**EXERCISE GOAL**
Transcribe everything from "One realm where" down to "achieving remarkable progress." in the passage about living in Macon.

**EXTRACT**
○ ○ ○ ○ ○

Another positive feature is climate. A few years ago, Macon could expect a snowfall or two each winter, but this has not been the case recently. While I miss the beauty of the white stuff, I also know that it has been a long time since I’ve had to wrestle a set of chains onto a car.

It should be pointed out, too, that Mercedes Benz Stadium and State Farm Arena are just 70 miles or so up the road, as are Zoo Atlanta, High Museum and Center for Civil and Human Rights. While many abhor Atlanta’s traffic, these attractions are great options for entertaining out-of-town visitors, especially grandchildren.

Earlier I mentioned the cost of housing, and that necessity is another area where Macon shines. Our family leases a two-bedroom apartment in downtown Atlanta for our kids who are in college there, but the same unit would cost dramatically less in Macon.

One realm where we cannot boast concerns crime. Directly connected to this are the problems of blight. While deteriorating properties are a problem in many cities, the Macon-Bibb County commissioners seem to be singularly inept at confronting the problem. While that’s bad news, it must be acknowledged that the historic downtown area and the neighborhood around Mercer University are achieving remarkable progress.

○ ○ ○ ○ ○

**DATA EXTRACT**
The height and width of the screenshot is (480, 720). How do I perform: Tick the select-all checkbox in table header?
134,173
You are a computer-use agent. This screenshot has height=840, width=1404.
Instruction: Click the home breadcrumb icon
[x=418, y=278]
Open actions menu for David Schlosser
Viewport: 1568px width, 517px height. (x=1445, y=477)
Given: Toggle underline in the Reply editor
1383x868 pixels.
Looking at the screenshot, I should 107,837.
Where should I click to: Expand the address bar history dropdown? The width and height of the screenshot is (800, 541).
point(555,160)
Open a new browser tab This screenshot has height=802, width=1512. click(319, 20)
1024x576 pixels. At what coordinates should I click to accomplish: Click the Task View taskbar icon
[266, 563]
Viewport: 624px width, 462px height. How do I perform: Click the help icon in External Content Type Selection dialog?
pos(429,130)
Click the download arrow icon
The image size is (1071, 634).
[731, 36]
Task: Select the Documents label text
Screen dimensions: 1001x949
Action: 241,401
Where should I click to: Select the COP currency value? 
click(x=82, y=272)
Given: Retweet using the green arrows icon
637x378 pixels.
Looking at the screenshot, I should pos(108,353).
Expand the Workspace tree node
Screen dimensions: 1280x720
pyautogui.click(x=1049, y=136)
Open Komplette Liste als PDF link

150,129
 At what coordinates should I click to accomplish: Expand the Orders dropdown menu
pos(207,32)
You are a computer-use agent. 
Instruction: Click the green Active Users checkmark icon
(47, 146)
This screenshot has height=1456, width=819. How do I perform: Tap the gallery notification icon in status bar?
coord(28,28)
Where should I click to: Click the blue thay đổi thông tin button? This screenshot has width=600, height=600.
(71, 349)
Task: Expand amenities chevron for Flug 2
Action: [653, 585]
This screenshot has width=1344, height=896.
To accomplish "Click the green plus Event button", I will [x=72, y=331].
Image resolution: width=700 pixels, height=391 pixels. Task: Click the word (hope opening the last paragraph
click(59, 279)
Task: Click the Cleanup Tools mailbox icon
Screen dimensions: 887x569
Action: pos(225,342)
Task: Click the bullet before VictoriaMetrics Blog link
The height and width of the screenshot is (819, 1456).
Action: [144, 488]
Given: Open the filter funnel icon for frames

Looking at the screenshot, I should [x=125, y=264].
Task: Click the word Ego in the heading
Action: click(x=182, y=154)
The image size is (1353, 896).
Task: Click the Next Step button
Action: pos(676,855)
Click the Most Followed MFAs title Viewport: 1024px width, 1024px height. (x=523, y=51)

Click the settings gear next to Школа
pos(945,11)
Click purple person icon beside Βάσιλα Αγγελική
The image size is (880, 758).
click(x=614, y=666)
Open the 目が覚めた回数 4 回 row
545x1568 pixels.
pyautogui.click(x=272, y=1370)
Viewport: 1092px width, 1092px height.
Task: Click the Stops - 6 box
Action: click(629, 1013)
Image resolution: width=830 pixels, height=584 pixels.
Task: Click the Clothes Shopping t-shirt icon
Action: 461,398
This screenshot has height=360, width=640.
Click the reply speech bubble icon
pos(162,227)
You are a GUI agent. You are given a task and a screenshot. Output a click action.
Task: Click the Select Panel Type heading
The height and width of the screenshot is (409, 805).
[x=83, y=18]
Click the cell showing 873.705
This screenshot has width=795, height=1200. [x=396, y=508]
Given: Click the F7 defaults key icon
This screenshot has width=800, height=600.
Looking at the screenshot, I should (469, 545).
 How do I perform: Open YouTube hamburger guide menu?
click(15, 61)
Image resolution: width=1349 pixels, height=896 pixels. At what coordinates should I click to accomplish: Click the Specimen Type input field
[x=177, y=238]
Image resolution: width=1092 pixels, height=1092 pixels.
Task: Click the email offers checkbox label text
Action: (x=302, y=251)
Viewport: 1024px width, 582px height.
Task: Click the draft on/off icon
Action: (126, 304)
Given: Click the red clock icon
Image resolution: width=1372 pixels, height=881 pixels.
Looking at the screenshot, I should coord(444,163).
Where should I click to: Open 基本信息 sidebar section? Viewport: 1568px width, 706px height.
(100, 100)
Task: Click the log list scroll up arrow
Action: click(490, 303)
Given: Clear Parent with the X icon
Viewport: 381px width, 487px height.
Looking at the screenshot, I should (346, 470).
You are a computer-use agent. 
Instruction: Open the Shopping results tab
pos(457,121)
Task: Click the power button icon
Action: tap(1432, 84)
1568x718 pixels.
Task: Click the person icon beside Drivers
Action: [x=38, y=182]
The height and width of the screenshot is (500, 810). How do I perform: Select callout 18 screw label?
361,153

○ ○ ○ ○ ○

**EXERCISE OUTPUT**
One realm where we cannot boast concerns crime. Directly connected to this are the problems of blight. While deteriorating properties are a problem in many cities, the Macon-Bibb County commissioners seem to be singularly inept at confronting the problem. While that’s bad news, it must be acknowledged that the historic downtown area and the neighborhood around Mercer University are achieving remarkable progress.